YOUR GOAL:
Pick up the passage on structural change in the Rhenish mining area after its last sentence and continue writing it.

GIVEN PASSAGE:
»»

The Rhenish mining area is undergoing radical change, moving away from lignite towards sustainable economic models. Forschungszentrum Jülich is involved in tackling this key challenge facing society. Our research and projects addressing structural change demonstrate how the region can become a hub for innovative technologies with global appeal.
The energy transition is presenting our region with major challenges. How can qualified jobs be preserved and new ones created after the phase-out of coal-fired power generation? This issue is of utmost importance to ensure the region’s ability to meet future challenges. In our structural change projects, we collaborate with regional partners from industry, science, and civil society to make the region fit for the future.
To this end, we combine the scientific expertise from our three research fields of energy, bioeconomy, and information with the strengths of the region. Our projects, for example in the fields of agri-photovoltaics, next-generation storage and computer technologies, and a sustainable bioeconomy, attract cooperation partners and industries that move to our region. Forschungszentrum Jülich is thus becoming the nucleus of a new innovation and technology region – and an employment engine for the Rhenish mining area.
We need to restructure the energy system now, because the first coal-fired power plants will soon be taken off the grid. Agri-photovoltaic systems are suitable for the expansion of renewable energies in order to be able to utilize agricultural land multiple times.

««

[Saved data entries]
»»

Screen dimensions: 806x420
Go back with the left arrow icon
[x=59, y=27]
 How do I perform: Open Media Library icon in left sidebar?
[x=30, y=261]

««

WRITTEN ANSWER:
A future with new energy
Take hydrogen, for example: in 2022, we launched the Helmholtz hydrogen cluster (HC-H2), our largest structural change project to date. We are researching this promising solution for the energy transition along its entire value chain to find out how green hydrogen can be produced, transported, and used as an energy carrier. In Erkelenz, we demonstrate that hydrogen can supply even large buildings with energy in a reliable way. The Hermann-Josef-Krankenhaus hospital uses two innovative hydrogen-based technologies. Our goal is to turn the Rhenish mining area into a hydrogen model region that will have a far-reaching impact.
With our BioökonomieREVIER initiative, we also aim to transform the Rhenish mining area into a model region. The initiative focuses on a bio-based circular economy, in which even plant waste is put to profitable use – for example, grass cuttings are used to make cardboard for packaging. Together with farmers and companies in the region, we are researching and testing the cultivation of plants that can be used as raw materials for the packaging industry, for cosmetics, and for the chemical and pharmaceutical industries.
Fields, however, are not only suitable for growing grain and vegetables. Researchers have calculated that Germany could meet its entire energy demand with solar power if photovoltaic systems were installed on 4 % of the land used for agricultural purposes. We are demonstrating how this can succeed without competing with the cultivation of food crops by installing agri-photovoltaic systems next to the former Garzweiler open-cast mine. Here, crops are growing on the ground, while PV modules are producing electricity high above them.
We are also contributing our scientific expertise to other structural change projects, such as the Center for Quantum Science and Engineering and the iNEW platform, which is dedicated to research into the industrial use of carbon dioxide. We wish to see the Rhenish mining area on our doorstep become a model region for sustainable economic activity.